By John Harris
The credit union community is filled with great thought leaders, unafraid of challenging the status quo. They are also known to be one of the most collaborative industry groups, sharing knowledge and joining forces with their peers to create strength and economies of scale. In this particular economic cycle, it is more important than ever to evaluate and reduce the top expenses within the credit union. If expenses go unchecked, earnings and ROA will be hit hard in the coming months.
One of the largest expenses in every credit union is employee benefits, specifically the group health plan. To address this problem, a group of credit union CEOs and CFOs decided they would replace the broken healthcare system with a model that allows them to purchase benefits at a discount, like Costco or Walmart. Most employers have been purchasing benefits the same way for decades.
Those old strategies don’t work in a healthcare system that has changed dramatically. The cost of healthcare has grossly outpaced wages and inflation. The average annual premium for family medical coverage has increased a staggering 191% over the past 20 years. Something has to change.
The Blueprint for Cost Reduction
This group of bright executives began outlining something that would change the status quo and create a paradigm shift for credit unions. A secret that few will discover.
Step 1 – Determine the largest components of the healthcare spend
Step 2 – Work on reducing the top 3 healthcare cost drivers
Step 3 – Share the knowledge with other credit unions
Determining the Largest Components
The components of group healthcare cost can be divided into two buckets; Fixed costs and Variable costs. Fixed costs (15-20% of total cost) cover plan administration, claims administration, stop-loss insurance, broker fees, and insurance carrier profits. Variable cost (80-85% of total cost) cover medical claims. After dissecting every piece of the group healthcare puzzle, the executives determined the following top three factors dictate the price they pay for healthcare for their organizations:
- Severity and frequency of claims paid per employee per year (variable cost)
- Provider selection (variable cost)
- Stop-loss insurance (fixed cost)
Reducing Cost Drivers
Since claims make up the majority of the group health spend, it seems to be the logical place to begin. Just following good math principles, work on reducing the largest number first.
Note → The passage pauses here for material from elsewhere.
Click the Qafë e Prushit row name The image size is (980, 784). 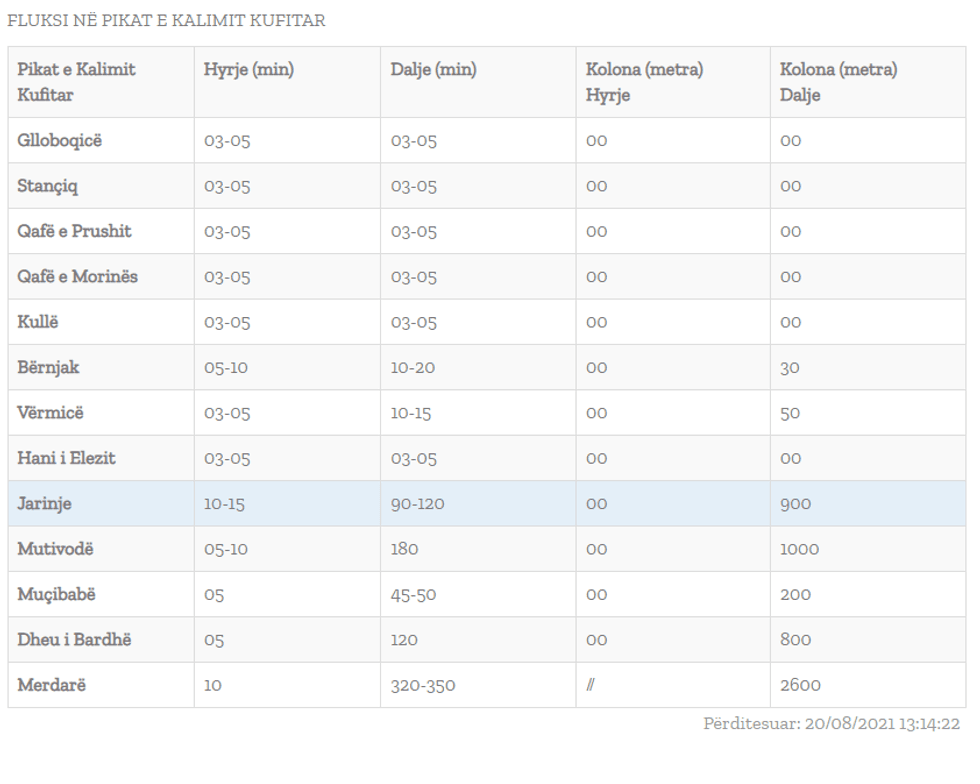click(x=74, y=231)
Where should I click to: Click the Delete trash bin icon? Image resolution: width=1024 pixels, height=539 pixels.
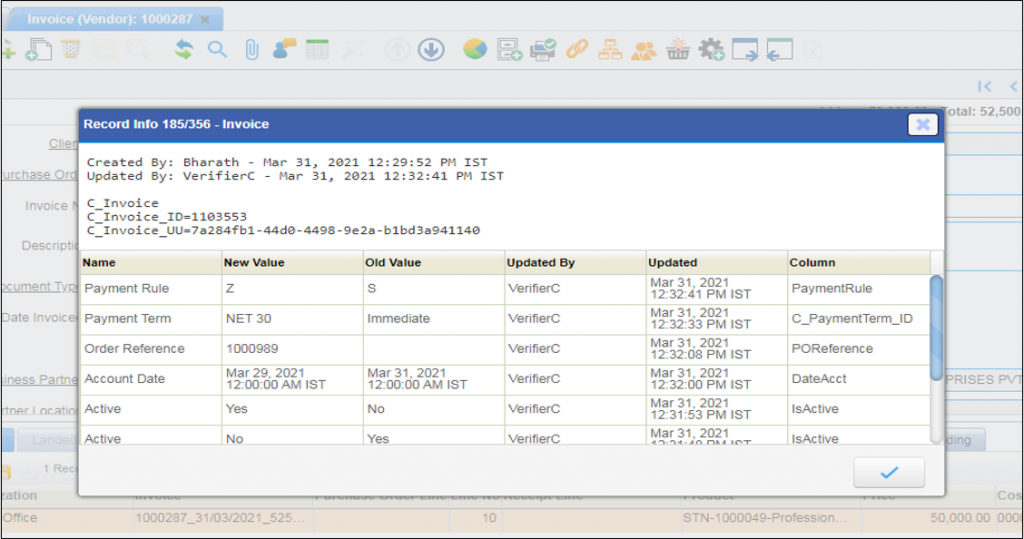point(71,49)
An interesting fact these credit union executives found was that all three of the top healthcare cost drivers worked together and affected the outcome of the others.
For example, if an employee selected one provider over another, the claims cost was different. If one provider offered alternative treatment, the claims cost was different. If the individual stop-loss limit was increased, the cost went down and the group had an incentive to steer employees to higher quality and better value providers.
The first thing the executives decided to do was find the best medical management resource team that would come alongside their employees and guide them through both the health care delivery and health plan (aka “insurance”) systems. They knew that a high-touch concierge model of service would create a better employee healthcare experience. They wanted to make sure that employees were getting the right care, in the right time, at the right place, and for the right price. This was critical to reducing the severity and frequency of claims.
The second thing was to address the largest fixed cost component, stop-loss insurance. Stop-loss insurance is a policy designed to limit claim losses to a specific amount. This type of coverage is to ensure that catastrophic claims (specific stop-loss) or numerous claims (aggregate stop-loss), do not upset the financial reserves of a health plan.
Stop-loss insurance exists in both fully-insured plans and self-funded plans. However, an employer has no control over the stop-loss provided in a fully-insured plan because it is only the insurance carrier that is affected by the structure and results of the policy. In a self-funded plan, the employer can purchase stop-loss insurance in a manner consistent with its goals rather than an insurance company’s goals.
The credit union executives figured out that the cost and risk, associated with their stop-loss coverage, shrank as the number of covered employees in their plan increased. This follows the law of large numbers principle. So, they devised a way to bring multiple credit union employers together for the purpose of aggregating risk and purchasing insurance. They called it the Credit Union Healthcare Coalition. The basic premise of the program is to allow each credit union to pool their employees together and purchase a single stop-loss insurance policy for the entire group. Rather than paying the higher price as a small employer, they were able to get bulk pricing as a very large employer. And, they were able to minimize risk to each individual credit union. The more credit unions that join the coalition, the lower the net cost to each.
Sounds Good, But Does it Work?
Unfortunately, many employers have accepted the status quo and believe if their renewal comes in below healthcare trend, they are getting a good deal. They are budgeting for 6%-10% increases annually. But, for those who have taken the time and effort, like this group of credit union executives, the results have been amazing. For example, one of the credit union’s results after implementing the strategies outlined above were a cost reduction of more than $1.2 million and a 24% increase in ROA, in the first year.
Employee benefit programs are complex and continue to be one of the largest expenses to employers. Commit to learning and utilizing the strategies that have already been tested. And, most of all, stop doing things the same way if your results are not improving.
John Harris is the CEO and co-founder of CU Benefits Alliance, a national employee benefits CUSO. John has 29 years of experience in the insurance and financial services industry.